In one scene of The Night Of, John Stone explains the ‘urban woman in the big city’ problem where he relates different social groups to their social stigmas. There are barely any mentions of black, Muslim, Judeo-Christian and centrist white values in the show. Have we seen a show from Balochistan that’s not about hate, violence or misogyny? Have we ever seen a show from urban Sindh that’s not about money or marriage? Have we ever seen a show from Mardan or Kohat?
Forgive Bushra Ansari for her dreadful performance and horrifying accent in Udaari, sadly, she’s lost her touch. I miss the times when shows with dark humour mixed with normal problems like Guest House ruled the screens. Let me ask you this, do you remember the names of the breakout characters portrayed by the women who have departed recently for Mumbai? I even remember Faisal Qureshi and a Charlie Chaplin character acting together in a space opera from the early 2000s. Yes, a Pakistani Star Trek did air and we forgot to watch Faisal play the role of a good husband in just about every sitcom while he continues to be an Ellen wannabe (just like everyone else) when his comic timing is so darn immaculate at times.
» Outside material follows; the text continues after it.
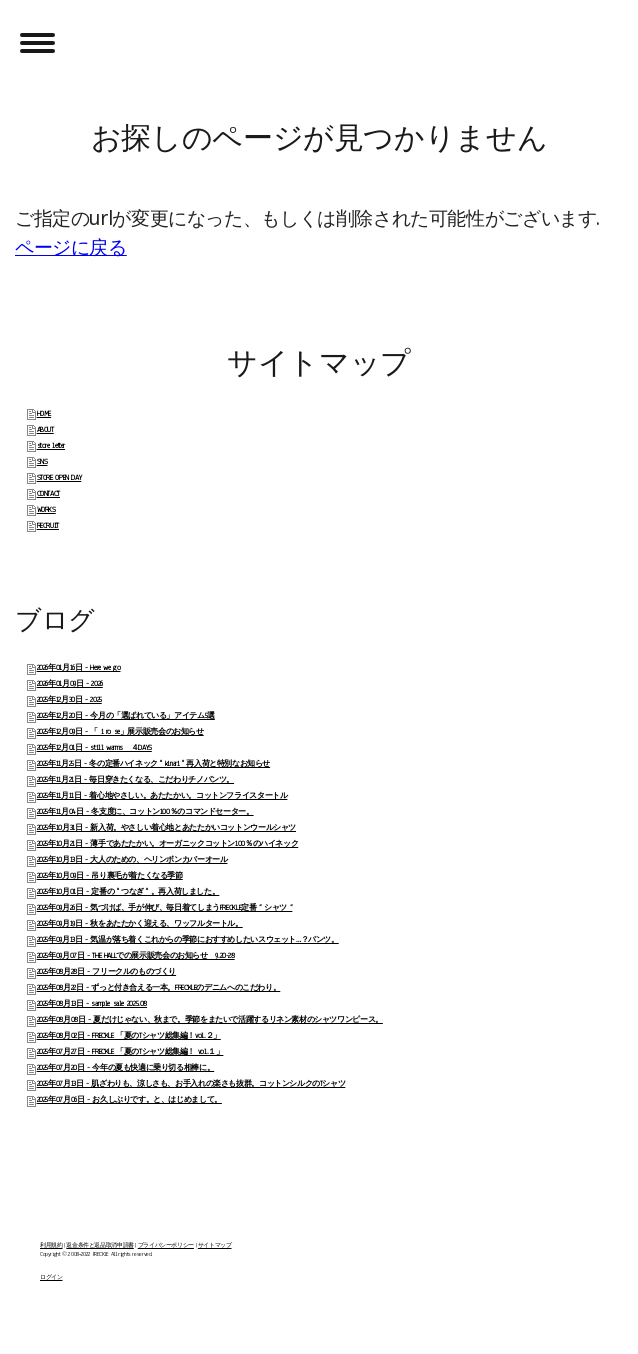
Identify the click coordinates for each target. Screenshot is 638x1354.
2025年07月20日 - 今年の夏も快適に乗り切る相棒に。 (126, 1067)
So since our TV industry only has the time to make money, join Muttahida Quami Movement (MQM) or Pakistan Tehreek-e-Insaaf (PTI), work for Bollywood or try to stay relevant (I’m looking at you, Veena Malik). I sign off with prayers that a show like The Night Of inspire our producers and directors to make a show based on realism and real problems in Pakistan rather than the cringe-worthy and predictable line-ups that we currently have.